A royal flycatcher shows his stuff. This homebody is content to stay put in Costa Rica year-round. (Image credit: Copyright 2004 Alice Boyle)

It's food scarcity, not dietary preferences, that motivates birds to migrate thousands of miles back and forth between breeding and non-breeding areas each year, new research shows.

"It's not whether you eat insects, fruit, nectar or candy bars or where you eat them--it matters how reliable that food source is from day-to-day," said study leader W. Alice Boyle of the University of Arizona.

To figure out the underlying pressures that drive some birds to leave home for the season, Boyle examined 379 related species of New World flycatchers and compared their size, food type, habitat, migratory behavior and whether or not they fed in flocks.

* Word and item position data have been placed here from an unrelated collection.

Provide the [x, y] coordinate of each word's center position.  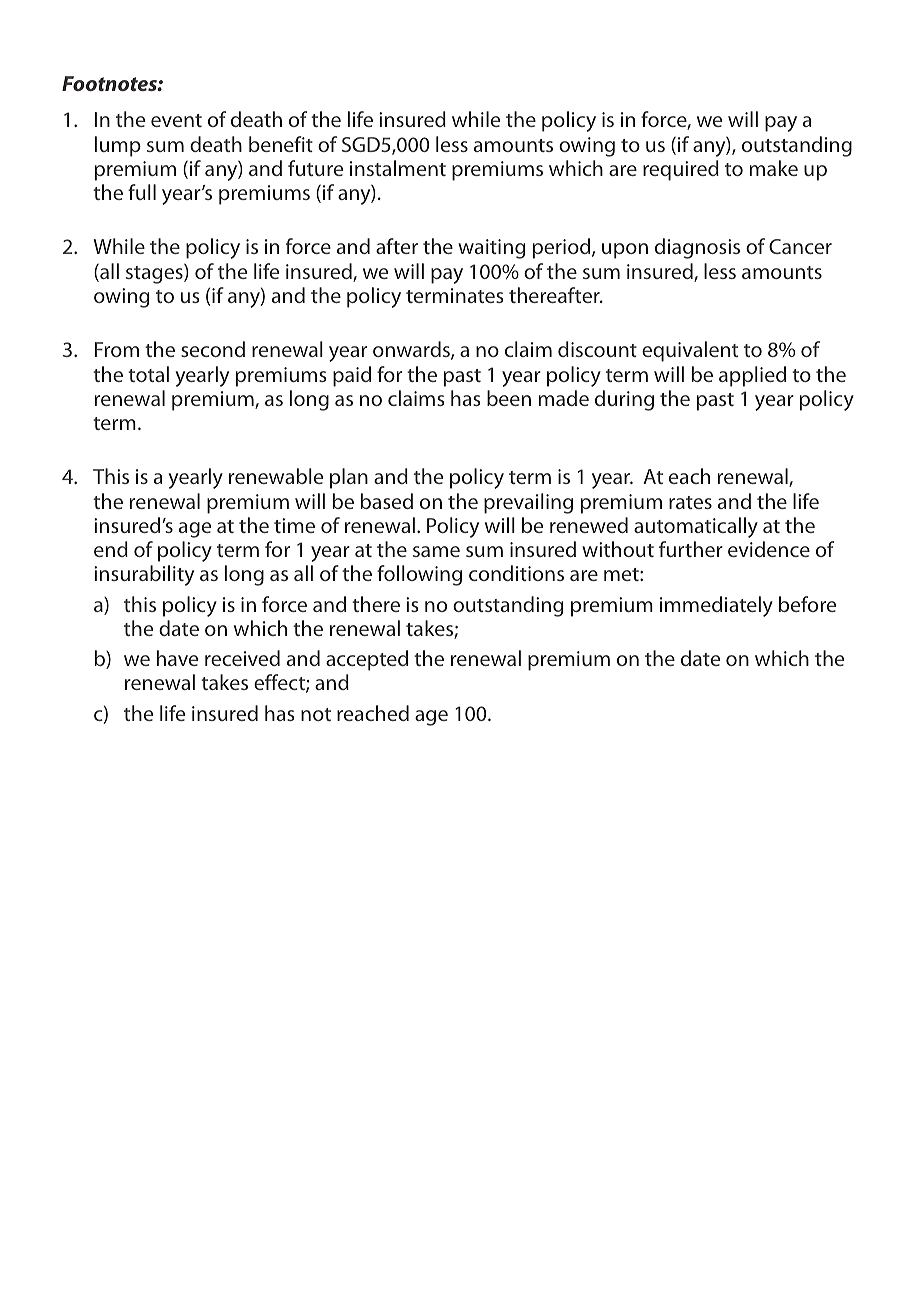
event [176, 120]
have [177, 658]
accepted [367, 660]
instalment [398, 168]
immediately [716, 606]
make [774, 168]
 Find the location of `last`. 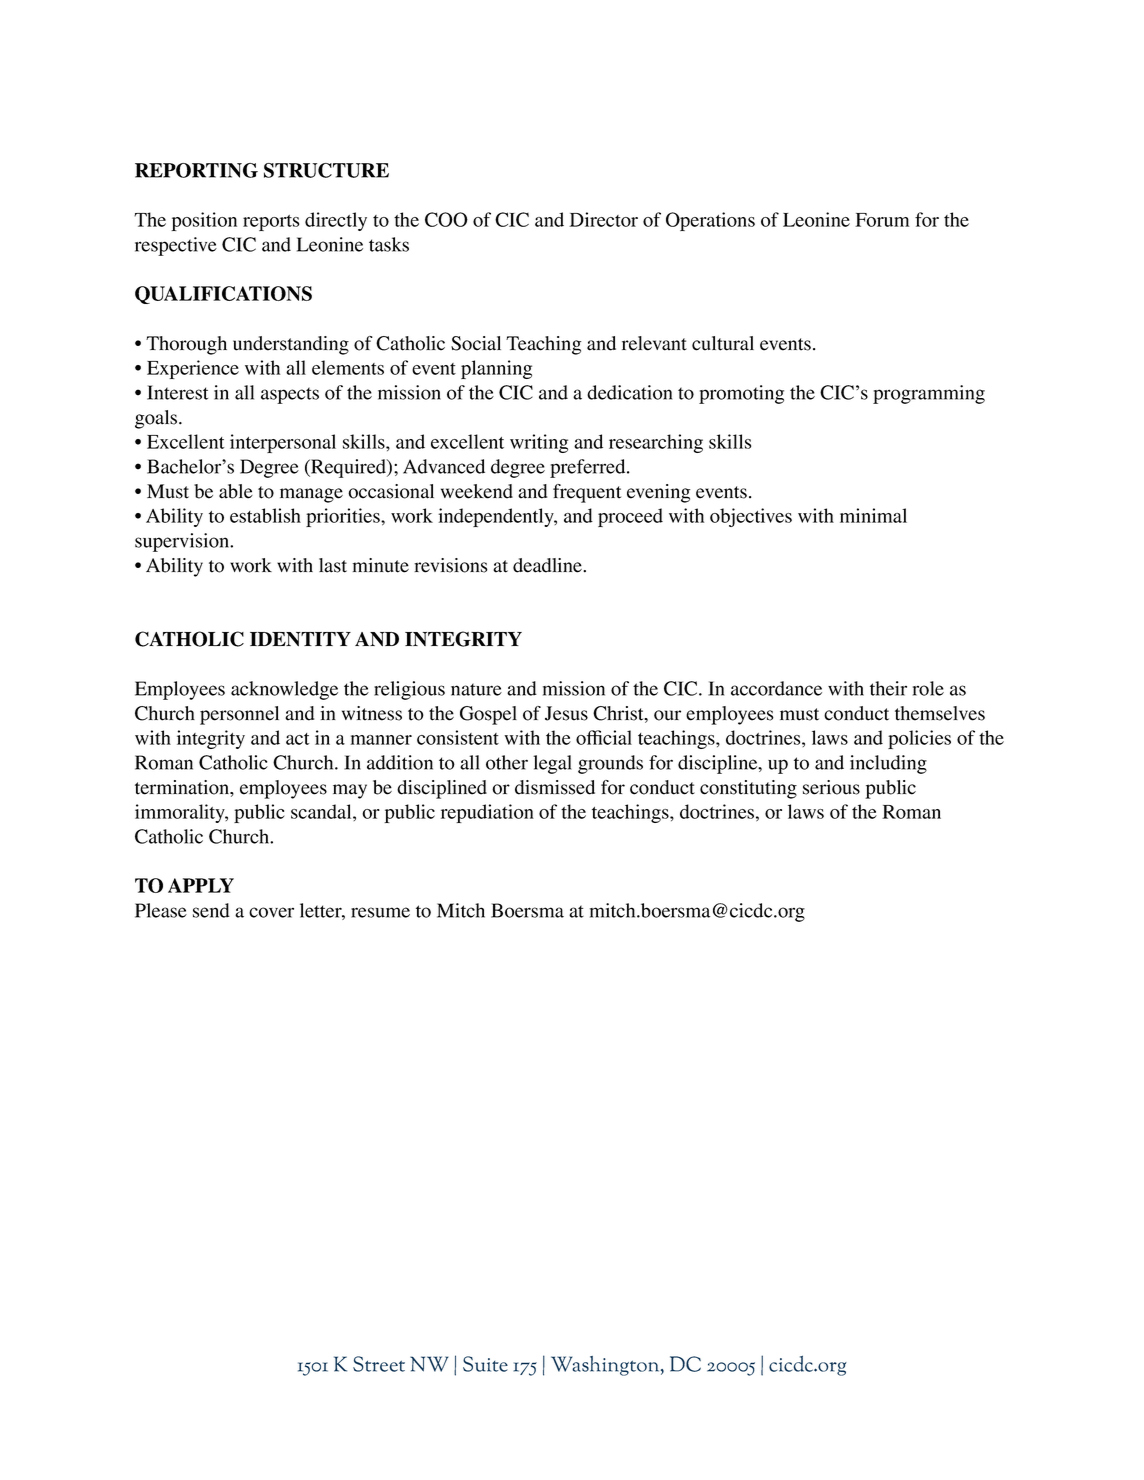

last is located at coordinates (333, 565).
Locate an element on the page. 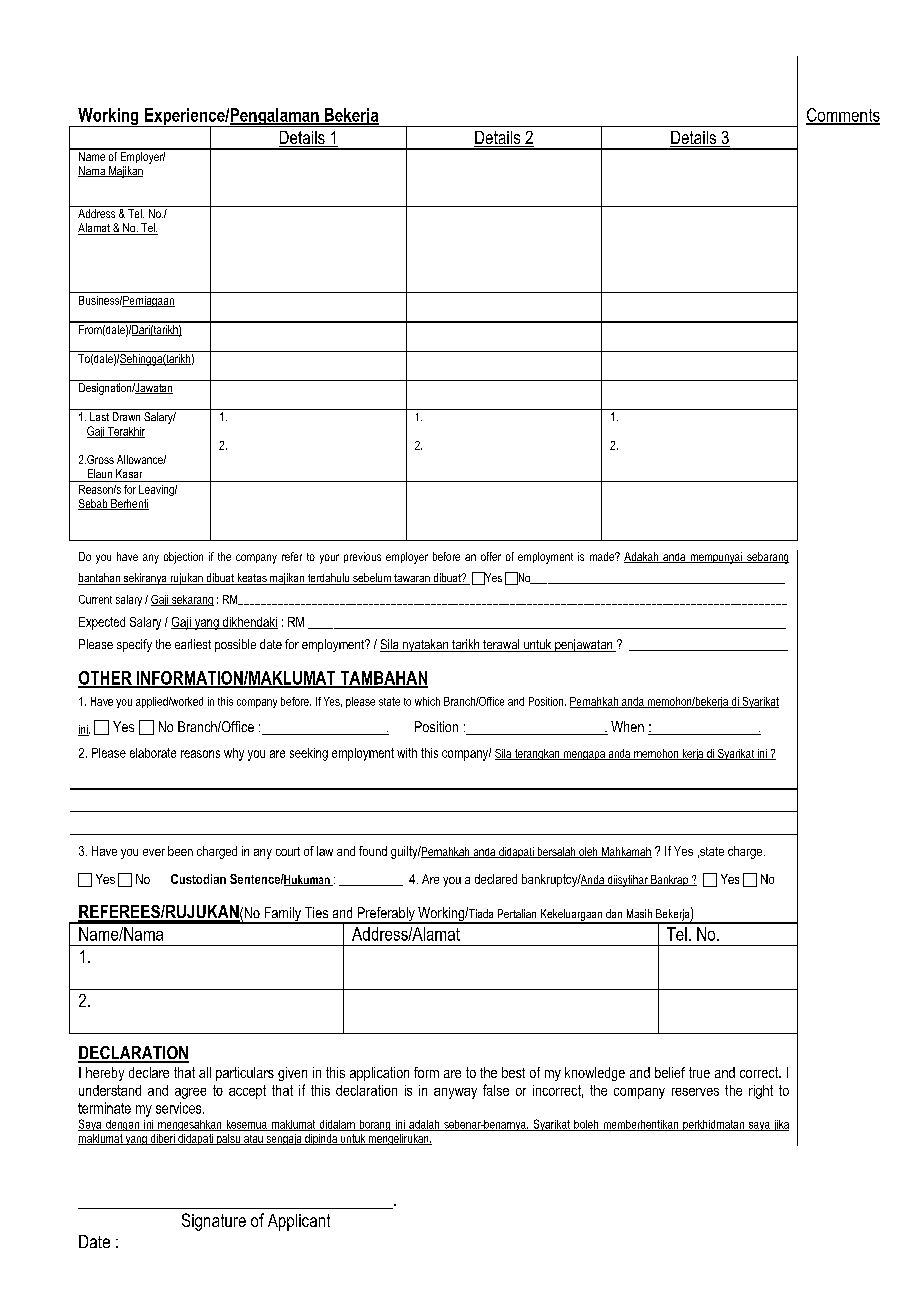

(New World flycatchers are one of the largest groups of birds in the Americas and include kingbirds, flycatchers, phoebes, manakins and cotingas.)

To compare the birds, the researchers constructed a "supertree" showing the exact evolutionary relationships among different species.

A computer analysis then determined whether a particular species was migratory because it ran in the "family" or whether something in the bird's environment was forcing it to leave each season.

Boyle and her colleagues found that food scarcity was the number one issue that predicted a species' migratory behavior.

"Food availability is the underlying process, not diet and habitat," Boyle said.

An alternative strategy to migrating that the birds used to deal with food scarcity was to forage in flocks, because a group is more likely to find a new patch of food than a lone individual.

"If you are faced with food scarcity, you have two options," Boyle said. "You can either forage with other birds, or you can migrate."